Please give the listing underneath again, exactly as shown.
▬▬▬▬▬▬▬▬▬▬
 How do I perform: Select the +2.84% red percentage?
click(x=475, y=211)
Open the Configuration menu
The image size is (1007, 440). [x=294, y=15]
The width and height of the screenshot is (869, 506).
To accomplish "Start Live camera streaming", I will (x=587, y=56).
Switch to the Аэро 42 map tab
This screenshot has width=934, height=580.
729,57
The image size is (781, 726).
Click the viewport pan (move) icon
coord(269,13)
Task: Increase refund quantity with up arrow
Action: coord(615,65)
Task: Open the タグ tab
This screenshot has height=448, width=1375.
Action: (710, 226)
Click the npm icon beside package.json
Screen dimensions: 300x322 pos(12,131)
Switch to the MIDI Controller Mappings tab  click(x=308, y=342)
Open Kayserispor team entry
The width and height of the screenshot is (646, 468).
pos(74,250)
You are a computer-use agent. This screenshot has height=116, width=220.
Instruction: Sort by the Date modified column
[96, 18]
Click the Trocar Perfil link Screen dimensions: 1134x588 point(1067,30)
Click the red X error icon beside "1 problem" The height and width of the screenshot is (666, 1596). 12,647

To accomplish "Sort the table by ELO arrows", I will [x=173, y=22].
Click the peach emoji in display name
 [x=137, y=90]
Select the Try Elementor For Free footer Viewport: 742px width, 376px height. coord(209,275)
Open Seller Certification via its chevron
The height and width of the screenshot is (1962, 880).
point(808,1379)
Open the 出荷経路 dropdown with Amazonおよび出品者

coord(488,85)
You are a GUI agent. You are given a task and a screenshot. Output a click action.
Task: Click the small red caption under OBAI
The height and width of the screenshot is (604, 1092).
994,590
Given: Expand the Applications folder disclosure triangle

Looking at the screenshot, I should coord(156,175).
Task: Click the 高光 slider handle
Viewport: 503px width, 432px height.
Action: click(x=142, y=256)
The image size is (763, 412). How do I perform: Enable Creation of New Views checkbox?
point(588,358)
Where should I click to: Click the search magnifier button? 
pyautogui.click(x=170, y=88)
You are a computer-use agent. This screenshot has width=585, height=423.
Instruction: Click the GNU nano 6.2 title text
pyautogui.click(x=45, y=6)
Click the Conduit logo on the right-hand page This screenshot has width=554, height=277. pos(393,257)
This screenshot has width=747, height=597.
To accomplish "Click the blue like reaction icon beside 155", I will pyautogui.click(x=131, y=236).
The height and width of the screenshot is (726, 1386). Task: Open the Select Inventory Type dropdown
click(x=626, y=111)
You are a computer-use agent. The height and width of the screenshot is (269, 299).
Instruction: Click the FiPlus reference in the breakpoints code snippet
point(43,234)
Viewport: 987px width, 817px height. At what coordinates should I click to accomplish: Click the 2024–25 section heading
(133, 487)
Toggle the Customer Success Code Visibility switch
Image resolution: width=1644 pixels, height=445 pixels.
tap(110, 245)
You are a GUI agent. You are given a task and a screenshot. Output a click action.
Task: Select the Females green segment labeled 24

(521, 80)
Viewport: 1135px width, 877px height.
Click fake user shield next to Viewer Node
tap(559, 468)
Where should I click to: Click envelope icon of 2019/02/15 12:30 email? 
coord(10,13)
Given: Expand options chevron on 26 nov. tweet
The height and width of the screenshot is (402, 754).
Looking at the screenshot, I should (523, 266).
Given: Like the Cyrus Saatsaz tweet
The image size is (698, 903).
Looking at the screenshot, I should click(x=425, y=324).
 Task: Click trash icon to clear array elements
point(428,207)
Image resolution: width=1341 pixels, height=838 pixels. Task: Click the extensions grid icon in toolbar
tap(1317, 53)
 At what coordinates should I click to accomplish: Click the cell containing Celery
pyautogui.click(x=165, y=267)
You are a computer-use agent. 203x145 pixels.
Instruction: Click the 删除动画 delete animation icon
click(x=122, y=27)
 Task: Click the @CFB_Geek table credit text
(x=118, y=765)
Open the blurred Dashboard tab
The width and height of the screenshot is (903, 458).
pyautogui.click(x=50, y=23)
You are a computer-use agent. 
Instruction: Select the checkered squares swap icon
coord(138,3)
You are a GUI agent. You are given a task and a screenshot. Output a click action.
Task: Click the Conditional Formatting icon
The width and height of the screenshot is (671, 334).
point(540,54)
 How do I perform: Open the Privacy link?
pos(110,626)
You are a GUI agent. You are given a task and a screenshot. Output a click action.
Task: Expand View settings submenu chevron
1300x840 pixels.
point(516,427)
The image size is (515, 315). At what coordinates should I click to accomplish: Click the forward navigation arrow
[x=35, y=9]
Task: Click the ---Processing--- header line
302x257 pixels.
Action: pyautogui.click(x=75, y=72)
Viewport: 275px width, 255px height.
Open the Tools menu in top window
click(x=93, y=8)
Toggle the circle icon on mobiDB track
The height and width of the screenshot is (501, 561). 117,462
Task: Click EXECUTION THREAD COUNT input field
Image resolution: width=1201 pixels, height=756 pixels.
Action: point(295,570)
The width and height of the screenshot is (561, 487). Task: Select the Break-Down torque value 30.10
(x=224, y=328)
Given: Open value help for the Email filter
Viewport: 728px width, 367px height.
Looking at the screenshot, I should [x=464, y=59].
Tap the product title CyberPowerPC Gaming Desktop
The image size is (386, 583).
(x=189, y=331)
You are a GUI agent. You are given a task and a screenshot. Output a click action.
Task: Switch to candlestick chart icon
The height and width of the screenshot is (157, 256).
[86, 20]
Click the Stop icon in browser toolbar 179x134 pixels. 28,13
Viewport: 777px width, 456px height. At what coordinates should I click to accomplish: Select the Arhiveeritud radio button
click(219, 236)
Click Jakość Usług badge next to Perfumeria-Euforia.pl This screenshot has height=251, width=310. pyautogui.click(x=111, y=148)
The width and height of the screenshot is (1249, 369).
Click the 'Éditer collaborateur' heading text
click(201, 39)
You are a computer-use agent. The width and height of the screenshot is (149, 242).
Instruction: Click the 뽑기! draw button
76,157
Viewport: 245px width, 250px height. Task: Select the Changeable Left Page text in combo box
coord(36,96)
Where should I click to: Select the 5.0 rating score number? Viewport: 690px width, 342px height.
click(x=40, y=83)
▬▬▬▬▬▬▬▬▬▬
__Answer space__
 How do I perform: Select the +2.84% red percentage?
click(x=475, y=211)
Open the Configuration menu
The image size is (1007, 440). [x=294, y=15]
The width and height of the screenshot is (869, 506).
To accomplish "Start Live camera streaming", I will (x=587, y=56).
Switch to the Аэро 42 map tab
This screenshot has width=934, height=580.
729,57
The image size is (781, 726).
Click the viewport pan (move) icon
coord(269,13)
Task: Increase refund quantity with up arrow
Action: coord(615,65)
Task: Open the タグ tab
This screenshot has height=448, width=1375.
Action: (710, 226)
Click the npm icon beside package.json
Screen dimensions: 300x322 pos(12,131)
Switch to the MIDI Controller Mappings tab  click(x=308, y=342)
Open Kayserispor team entry
The width and height of the screenshot is (646, 468).
pos(74,250)
You are a computer-use agent. This screenshot has height=116, width=220.
Instruction: Sort by the Date modified column
[96, 18]
Click the Trocar Perfil link Screen dimensions: 1134x588 point(1067,30)
Click the red X error icon beside "1 problem" The height and width of the screenshot is (666, 1596). 12,647

To accomplish "Sort the table by ELO arrows", I will [x=173, y=22].
Click the peach emoji in display name
 [x=137, y=90]
Select the Try Elementor For Free footer Viewport: 742px width, 376px height. coord(209,275)
Open Seller Certification via its chevron
The height and width of the screenshot is (1962, 880).
point(808,1379)
Open the 出荷経路 dropdown with Amazonおよび出品者

coord(488,85)
You are a GUI agent. You are given a task and a screenshot. Output a click action.
Task: Click the small red caption under OBAI
The height and width of the screenshot is (604, 1092).
994,590
Given: Expand the Applications folder disclosure triangle

Looking at the screenshot, I should coord(156,175).
Task: Click the 高光 slider handle
Viewport: 503px width, 432px height.
Action: click(x=142, y=256)
The image size is (763, 412). How do I perform: Enable Creation of New Views checkbox?
point(588,358)
Where should I click to: Click the search magnifier button? 
pyautogui.click(x=170, y=88)
You are a computer-use agent. This screenshot has width=585, height=423.
Instruction: Click the GNU nano 6.2 title text
pyautogui.click(x=45, y=6)
Click the Conduit logo on the right-hand page This screenshot has width=554, height=277. pos(393,257)
This screenshot has width=747, height=597.
To accomplish "Click the blue like reaction icon beside 155", I will pyautogui.click(x=131, y=236).
The height and width of the screenshot is (726, 1386). Task: Open the Select Inventory Type dropdown
click(x=626, y=111)
You are a computer-use agent. The height and width of the screenshot is (269, 299).
Instruction: Click the FiPlus reference in the breakpoints code snippet
point(43,234)
Viewport: 987px width, 817px height. At what coordinates should I click to accomplish: Click the 2024–25 section heading
(133, 487)
Toggle the Customer Success Code Visibility switch
Image resolution: width=1644 pixels, height=445 pixels.
tap(110, 245)
You are a GUI agent. You are given a task and a screenshot. Output a click action.
Task: Select the Females green segment labeled 24

(521, 80)
Viewport: 1135px width, 877px height.
Click fake user shield next to Viewer Node
tap(559, 468)
Where should I click to: Click envelope icon of 2019/02/15 12:30 email? 
coord(10,13)
Given: Expand options chevron on 26 nov. tweet
The height and width of the screenshot is (402, 754).
Looking at the screenshot, I should (523, 266).
Given: Like the Cyrus Saatsaz tweet
The image size is (698, 903).
Looking at the screenshot, I should click(x=425, y=324).
 Task: Click trash icon to clear array elements
point(428,207)
Image resolution: width=1341 pixels, height=838 pixels. Task: Click the extensions grid icon in toolbar
tap(1317, 53)
 At what coordinates should I click to accomplish: Click the cell containing Celery
pyautogui.click(x=165, y=267)
You are a computer-use agent. 203x145 pixels.
Instruction: Click the 删除动画 delete animation icon
click(x=122, y=27)
 Task: Click the @CFB_Geek table credit text
(x=118, y=765)
Open the blurred Dashboard tab
The width and height of the screenshot is (903, 458).
pyautogui.click(x=50, y=23)
You are a computer-use agent. 
Instruction: Select the checkered squares swap icon
coord(138,3)
You are a GUI agent. You are given a task and a screenshot. Output a click action.
Task: Click the Conditional Formatting icon
The width and height of the screenshot is (671, 334).
point(540,54)
 How do I perform: Open the Privacy link?
pos(110,626)
You are a GUI agent. You are given a task and a screenshot. Output a click action.
Task: Expand View settings submenu chevron
1300x840 pixels.
point(516,427)
The image size is (515, 315). At what coordinates should I click to accomplish: Click the forward navigation arrow
[x=35, y=9]
Task: Click the ---Processing--- header line
302x257 pixels.
Action: pyautogui.click(x=75, y=72)
Viewport: 275px width, 255px height.
Open the Tools menu in top window
click(x=93, y=8)
Toggle the circle icon on mobiDB track
The height and width of the screenshot is (501, 561). 117,462
Task: Click EXECUTION THREAD COUNT input field
Image resolution: width=1201 pixels, height=756 pixels.
Action: point(295,570)
The width and height of the screenshot is (561, 487). Task: Select the Break-Down torque value 30.10
(x=224, y=328)
Given: Open value help for the Email filter
Viewport: 728px width, 367px height.
Looking at the screenshot, I should [x=464, y=59].
Tap the product title CyberPowerPC Gaming Desktop
The image size is (386, 583).
(x=189, y=331)
You are a GUI agent. You are given a task and a screenshot. Output a click action.
Task: Switch to candlestick chart icon
The height and width of the screenshot is (157, 256).
[86, 20]
Click the Stop icon in browser toolbar 179x134 pixels. 28,13
Viewport: 777px width, 456px height. At what coordinates should I click to accomplish: Select the Arhiveeritud radio button
click(219, 236)
Click Jakość Usług badge next to Perfumeria-Euforia.pl This screenshot has height=251, width=310. pyautogui.click(x=111, y=148)
The width and height of the screenshot is (1249, 369).
Click the 'Éditer collaborateur' heading text
click(201, 39)
You are a computer-use agent. The width and height of the screenshot is (149, 242).
Instruction: Click the 뽑기! draw button
76,157
Viewport: 245px width, 250px height. Task: Select the Changeable Left Page text in combo box
coord(36,96)
Where should I click to: Select the 5.0 rating score number? Viewport: 690px width, 342px height.
click(x=40, y=83)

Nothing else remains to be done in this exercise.